We also find lots of groups of interconnected genes that may work together. Groups that are highly expressed in a particular tissue often have tissue-specific functions: for example, neural firing in the brain and muscle function in the heart. Groups that persist across tissues tend to have functions common to many types of cells, like cell division.

On the one hand, it is deeply cool to find mathematical evidence of deep biological principles. While working on this paper I went for a walk around Stanford’s Dish and on one particularly steep ascent (photo cred to Shengwu Li)

Screen Shot 2015-05-13 at 11.35.48 AM.png

I could feel my lungs and muscles working and I thought: I have seen the clusters of genes that let my lungs bring me this air and my blood fight its pathogens and my muscles use its oxygen. I’m not a religious person, so moments like this are about as close as I get to spirituality. At the same time, it is hard to verify the links in our networks: because our analysis is based on correlations, we need more targeted biological techniques to firmly establish causality. We are also peering into a deeply alien world about which we have relatively little data. I enjoy working with social science data because I have an intuition for what the confounds and interesting questions are; high-dimensional biological data remains huge and unintuitive to me. Still, it’s pretty cool that we’re kept alive every second by processes so far beyond our understanding -- stare in reverence at your palms, because that skin conceals a million microscopic mysteries.

The last thing we did was make a web tool so other people could use our networks for their own discoveries. The story of making this tool illustrates how research often works for me, so I will tell it because I think it’s useful to not just present final products. On the left is the original version, which I wrote; on the right is the pretty and much faster version, which my coauthors wisely hired a professional web programmer to revamp. (Definitely play with the latter if you’re actually curious.)

Screen Shot 2015-05-14 at 8.35.34 AM.png

I liked my coauthors’ idea to build a website but had never made one. So I didn’t pursue it for a while, since the website would have to A) process very large genetic networks quickly and B) make complex graphics from them:

and I didn’t know how to do either. But that summer I was working at Coursera, and one day my boss showed me Flask, which is a tool that allows you to accomplish A. Then I went out to dinner with Sophia Westwood and Sarah Sterman, two computer science master's students, and Sophia showed us a network visualization she had built using a tool called d3. She was visualizing computer programs, not genes, but the similarity was there, and that showed me how to do part B.

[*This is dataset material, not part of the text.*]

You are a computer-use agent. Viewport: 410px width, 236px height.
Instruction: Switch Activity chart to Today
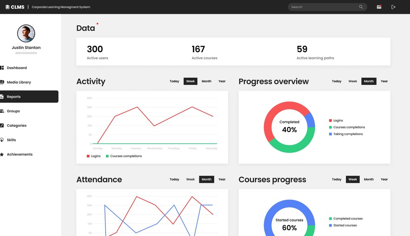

The moral of this story, which I have learned repeatedly, is that hanging out with smart people is always useful because it gives you new ideas in unexpected directions. Relatedly, I learned a ton from working on this paper, mostly from my coauthors (two of whom became professors while we were writing it). The contrast in scale with my social science projects is striking: those usually take weeks, and this took years. I am still trying to decide what combination of blog posts, general audience pieces, and academic publications most efficiently gets new information to the people who will benefit from it.